Path: news.mathworks.com!not-for-mail
From: "John D'Errico" <woodchips@rochester.rr.com>
Newsgroups: comp.soft-sys.matlab
Subject: Re: inverse matrix inv pinv linfactor ginv
Date: Sun, 4 Oct 2009 09:59:03 +0000 (UTC)
Organization: John D'Errico (1-3LEW5R)
Lines: 122
Message-ID: <ha9rl7$gej$1@fred.mathworks.com>
References: <ha8r6f$pf7$1@fred.mathworks.com> <ha8s85$4qh$1@fred.mathworks.com>
Reply-To: "John D'Errico" <woodchips@rochester.rr.com>
NNTP-Posting-Host: webapp-05-blr.mathworks.com
Content-Type: text/plain; charset="ISO-8859-1"
Content-Transfer-Encoding: 8bit
X-Trace: fred.mathworks.com 1254650343 16851 172.30.248.35 (4 Oct 2009 09:59:03 GMT)
X-Complaints-To: news@mathworks.com
NNTP-Posting-Date: Sun, 4 Oct 2009 09:59:03 +0000 (UTC)
X-Newsreader: MATLAB Central Newsreader 869215
Xref: news.mathworks.com comp.soft-sys.matlab:574762


"Petros Mpogiatzis" <painter@geo.auth.gr> wrote in message <ha8s85$4qh$1@fred.mathworks.com>...
> "leo nidas" <bleonidas25@yahoo.gr> wrote in message <ha8r6f$pf7$1@fred.mathworks.com>...
> >   
> > Hi there,
> > 
> > I want to solve or b the : (X'X)*b=X'*y. I have some issues with the inverse of X'*X.
> > (vector b should estimate the vector [5  0.1048]. (regression coefficients))
> > MATLAB(R2007b).
> > 
> > In the beginning I used "inv" and got a warning:
> > 
> > Warning: Matrix is close to singular or badly scaled.
> >          Results may be inaccurate. RCOND = 1.000436e-148.
> > 
> > b =
> > 
> >     4.9346
> >     0.0000    (Inspitethe warning the solution seems to approach the real values)
> > 
> > I also used pinv but I am not sure about the result
> > b =
> > 
> >   1.0e-073 *
> > 
> >     0.0000
> >     0.8577  (Here the result looks weird, don't get a warning though)
> > 
> > I also used linfactor (Timothy A. Davis)
> > 
> > bnaive=linfactor (linfactor(Ximp'*Ximp),Ximp'*y')
> > Warning: Matrix is close to singular or badly scaled.
> >          Results may be inaccurate. RCOND = 3.483766e-074.
> > > In linfactor at 175
> > Warning: Matrix is close to singular or badly scaled.
> >          Results may be inaccurate. RCOND = 3.483766e-074.
> > > In linfactor at 175
> > 
> > b =
> > 
> >     4.9346
> >     0.0000 (Again a warning but a good looking solution)
> > 
> > And finally ginv (Luis Frank, jan 2009.)
> > 
> > and got either [5.4417  0]  or [1.0e-072 * 0        0.1171]  without warnings.
> > 
> > So I am a little confused..Which is correct?...Below I give the data.

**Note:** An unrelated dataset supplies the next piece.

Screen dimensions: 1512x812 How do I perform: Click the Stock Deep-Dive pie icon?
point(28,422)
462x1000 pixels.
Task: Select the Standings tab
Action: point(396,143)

Note that X=[ones(n,1) x]. where n=300.
> > 
> > 
> > x=
> > 1.0e+073 *
> > 
> >     6.0217

(snip)

> >     6.2652
> >     7.1042
> 
> 
> use the backslash operator:
> b=(X'X)\X'y;

NO!!!!!

Don't just blindly use backslash on the normal equations!!!!!
Once you form the normal equations, you have already
screwed yourself.

Sigh.

Don't use the normal equations to solve a linear regression
problem in the first place. Solve it as

  b = X\y;

Or, solve it as

  b = pinv(X)*y;

This is the correct way to solve the linear regression problem.
When you use the normal equations, as people seem to teach
each other, INCORRECTLY, to solve a linear regression problem,
you worsen the conditioning of any regression that you will
solve.

But BEFORE you do that, scale this data properly, as I show
how below.

So next, we must deal with that little, inconsequential factor
of 1e73 on your data! Look at the variable x! See the 1e73
that comes out front. It says 

> > x=
> > 1.0e+073 *
> > 
> >     6.0217

This means that this regression will generally return garbage,
unless you are careful.

Don't just throw such unscaled data into a linear algebra
problem, and worse, then throw the normal equations at it!
It is this that is causing the other part of your problem. 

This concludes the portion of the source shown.